The study draws in part on a 2018 study by the Wellcome Trust , which placed Switzerland among the top five countries in the world for vaccine scepticism. Some 22% of Swiss disagreed that vaccines are safe, the highest percentage in Europe after France; 9% disagreed that vaccines are important for children to have.
A poll conducted in 27 countries for the World Economic Forum this summer found that three-quarters of adults strongly or somewhat agreed with the statement, 'If a vaccine for Covid-19 were available, I would get it'. In France, the rate was 59% and in Germany it was 67%. In Switzerland, which was not included in the WEF survey, only 16% of people polled in October-November by the SBC said they would immediately get the vaccine when it becomes available.
End of insertionThe survey of 40,000 people by the Swiss Broadcasting Corporation (SBC), the parent company of SWI swissinfo.ch, confirmed trends seen in previous studies showing a high degree of vaccine scepticism among the population. Internationally, the Swiss register among the lowest levels of vaccine confidence. The global pandemic, with its potent mix of uncertainty and widespread misinformation , has done nothing to quell this hesitancy.
With the roll-out of an effective Covid vaccine still months away, there is time for authorities to plan information campaigns. But there are speedbumps ahead, starting with savvy anti-vaccination advocates on social media whose rhetoric observers say risks infecting the undecided.
External Content Boom time for anti-vaxxers
To understand the scale of the online anti-vaccination movement, the UK-based Center for Countering Digital Hate (CCDH) did an audit.

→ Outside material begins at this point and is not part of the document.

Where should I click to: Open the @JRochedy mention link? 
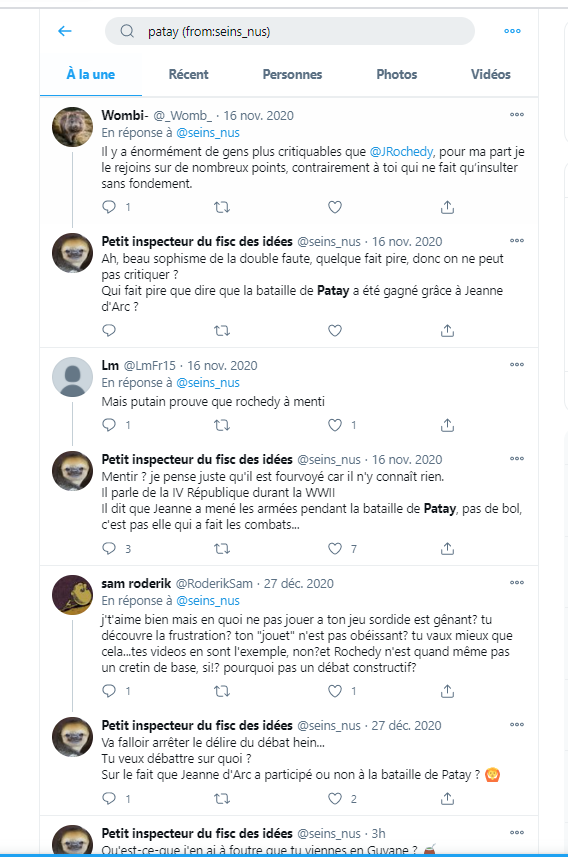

It identified over 400 English-language anti-vaccination accounts on social media with 58 million followers, pushing false or misleading claims about the importance or safety of vaccines.
'Covid has been a growth opportunity for anti-vaxxers,' it states in an analysis , which reveals the most popular accounts have experienced a 19% growth in follower numbers since 2019.
For Pascal Wagner-Egger, a social psychology researcher at the University of Fribourg, this is not surprising.
'We know that in times of anxiety, there is an increase in unverified rumours and suspicions,' he said. A pandemic that lasts months, if not years, offers even greater scope for misinformation to spread and linger online.
In a sign that the anti-vaccination movement is using the pandemic to advance its political agenda, there are currently efforts to launch a people's initiative to prevent compulsory vaccination in Switzerland. Critics say this is scaremongering. Currently no such obligation exists and getting vaccinated remains an individual choice. Switzerland's approach is unique in that voters overwhelmingly rejected a law on epidemics that would have made vaccination against smallpox compulsory back in 1882, as historian Laurent Henri-Vignaud pointed out in an interview on Swiss public radio, RTS.
'The debate in Switzerland is democratic, but we still see a contradiction with vaccination policy, which comes from the top down – and it can't be otherwise, since the issue is of public interest,' he said.
Although the current Epidemics Act allows authorities to make a vaccine compulsory for certain risk groups, such as care home staff, this measure is possible only if no other option exists for getting a disease under control and would not lead to penalties for someone refusing the vaccine.